Kaynak Metin -
====
Bismillahirrahmanirrahim,
İlgiyle takip ve istifade ettiğim, aynı zamanda umumen tarih
sevenlere, hususen de İslâm tarihi taliplerine tavsiye ettiğim bu mümtaz
platformdan yazmam için Ebû Ömer b. Dâvûd’dan davet aldığımda son derece memnun
ve müteessir oldum. Kendileri ister günlük, ister, haftalık herhangi bir zaman
şartı öne sürmeden (sadece herhangi bir telif talebimizin olmaması şartıyla)
istediğimiz zaman bu meydanda görüşlerimizi paylaşabileceğimizi bildirdiler.
Allah kendilerinden razı olsun. Şahsımıza gösterilen teveccühü karşılıksız
bırakmak haddimiz olamaz. Binaenaleyh zat-ı âlilerinin ricaları üzere Bismillah
diyerek söze başlıyoruz. Allah mahcup etmesin.
Köşemizde insana ve tarihe dair yazılarımız olacak. Esasında tarih,
insanoğlunun hayat serüveni toplamından başka bir şey değildir. Bu sebeple
tarihten bahsetmek, aslında insandan bahsetmektir. Zira tarihin öznesi
insandır. Tarihin hem öznesi, hem nesnesi, hem faili, hem mefulü, hem haklısı,
hem haksızı, hem zalimi hem mazlumu, hem hakimi hem mahkumu, hem oyuncusu hem
seyircisi hasılı tarihin her şeyi insandır. Öyleyse tarihle meşgul olmak,
aslında insanla meşgul olmaktır. Tarihi anlama çabası da tabiatı gereği insanı
anlama çabasından başka bir şey değildir.
Tarihin konusu insan, daha doğrusu zaman içinde insan olmakla
birlikte, tarihin konusunun tek tek şahısların mı, yoksa toplumların mı olması
gerektiği konusunda tarihçiler arasında farklı düşünceler mevcuttur. Tarihi, sair
insanlardan farklı özellikleri olan insanların yaptıklarını düşünenlere göre
insanlığın tarihi, aslında yeryüzünde çalışmış ve çabalamış özel insanların
tarihidir. Dolayısıyla tarih geçmişte yaşamış dahilerin, önderlerin,
sultanların, peygamberlerin yani kahramanların hayat hikayesinden ve onların
yaptıklarını incelemekten ibaret bir çabadır. Buna karşılık tarihin konusunun
geçmişteki kahramanların davranışları değil, teşkilatlanmış toplumlar olması,
hatta tarihin topyekun insanlık faaliyeti haline gelmesi gerektiğini ileri
süren tarihçiler de mevcuttur. Bu ikinci grup tarih ilminde toplumsal tarih
çalışmalarının da başlatıcısı olmuşlardır. Zamanla ikinci tarafın görüşü
ağırlık kazanmış ve tarihi hadiselerde tek tek fertlerin etkinliğinin yerini
toplumlar ve toplumsal değişmeler almıştır.
====
Verilen Bilgiler -
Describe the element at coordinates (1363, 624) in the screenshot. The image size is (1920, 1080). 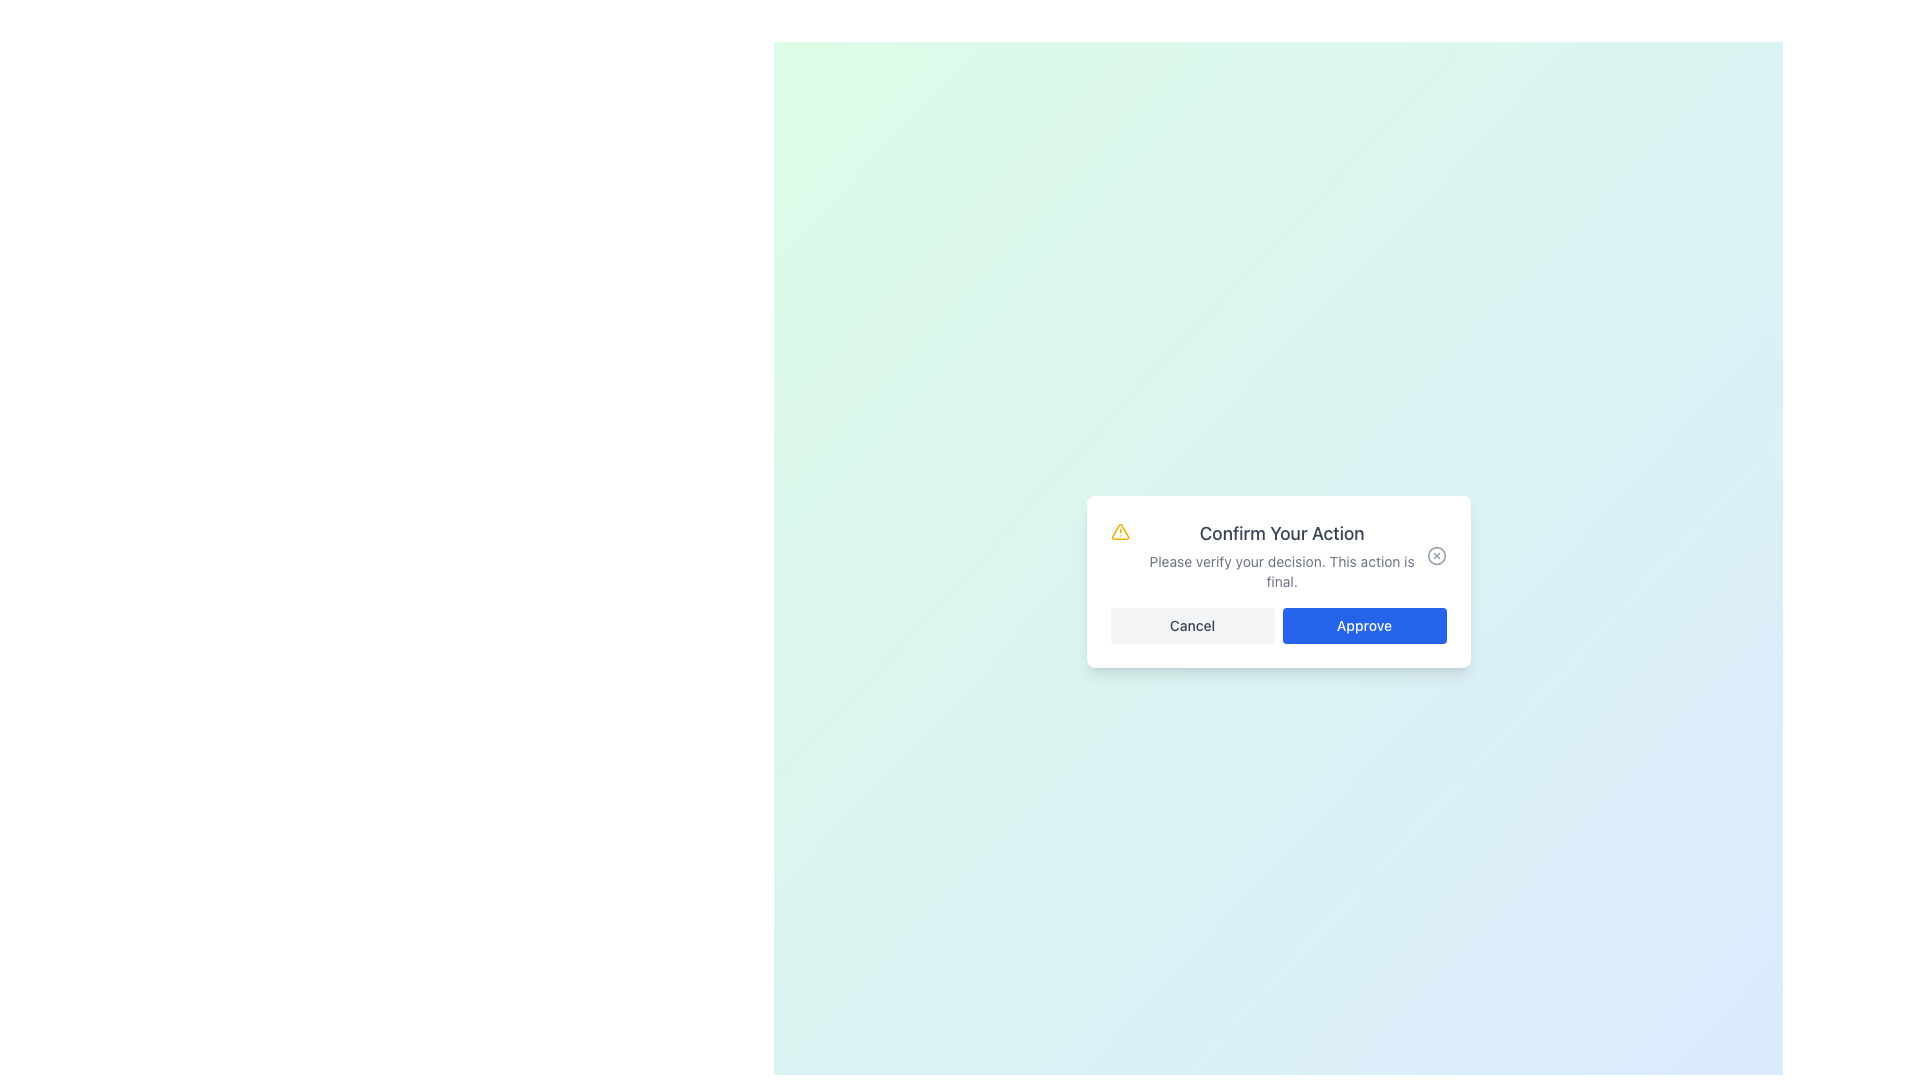
I see `the second button labeled 'Approve' in the modal dialog` at that location. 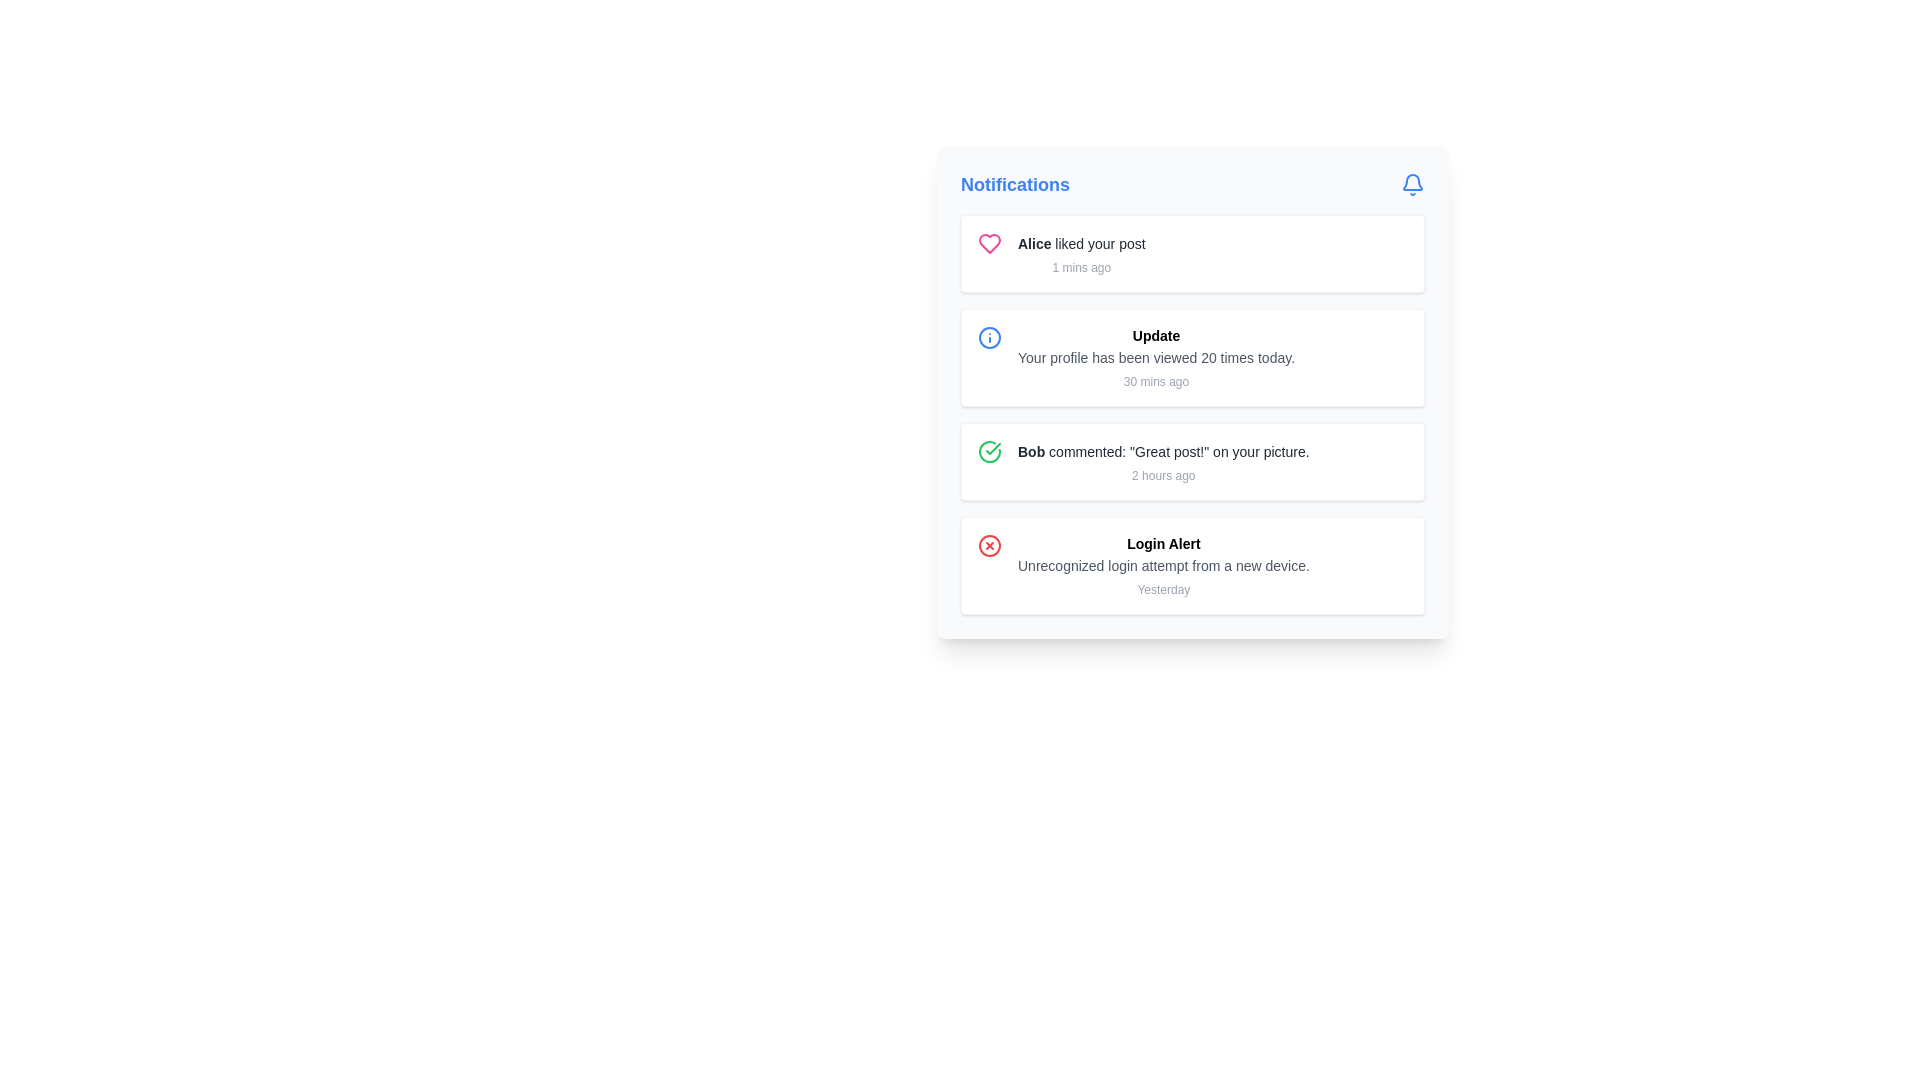 I want to click on the heart outline icon styled with a pink stroke, which is located within the notification card displaying 'Alice liked your post', so click(x=989, y=242).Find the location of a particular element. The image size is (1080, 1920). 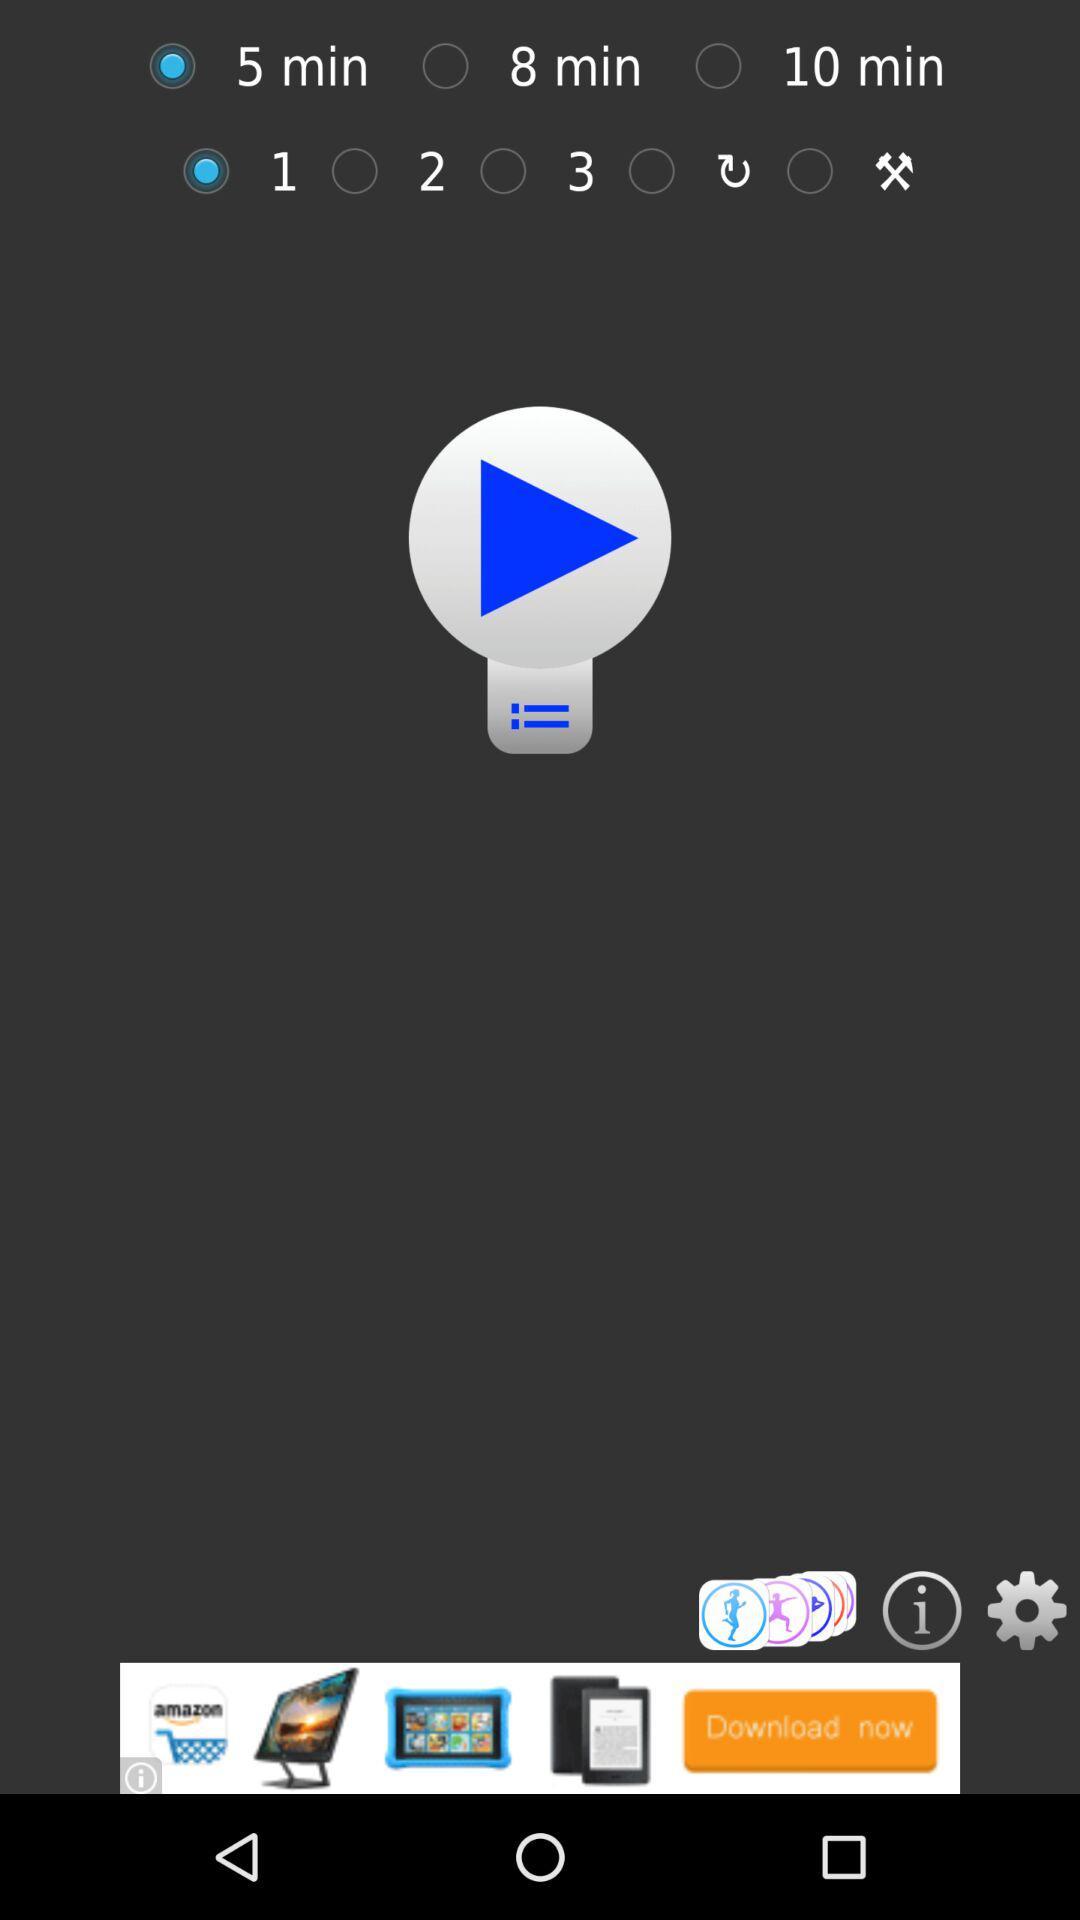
====
Problem Gereksinimleri - Tarih ve insan üzerine olan yazıyı, son cümlesinden sonra gelecek şekilde devam ettirin.

Beklenen Çıktı -
İnsanlar da aynen hayvanlar gibi doğarlar, çoğalırlar ve ölürler.
Ancak onları hayvanlardan ayıran hususiyet akıllı olmaları ve hafızaya sahip
bulunmaları, dolayısıyla bir tarihlerinin olmasıdır. Bu nedenle “İnsan tarihi
olan canlıdır” hükmüne ulaşmak mümkündür. Zira sadece insanoğlu elde ettiği
birikimi kendisinden sonraki nesillere aktarabilir.
Geçmişin bilinmesi toplumlar için çok önemlidir. Çünkü toplumların
gelenekleri, birikim sonucu oluşan davranışları, kurumları, ancak daha önceki
tarihleri ile açıklanabilir. İnsanoğlu yaşadığı müddetçe zamanın her kesitinde
ve her mekanda tarihin, tabiatıyla insanın bir eseri ile karşı karşıyadır.
Dolayısıyla insanın hiçbir şekilde kendi tarihinden kaçması mümkün değildir.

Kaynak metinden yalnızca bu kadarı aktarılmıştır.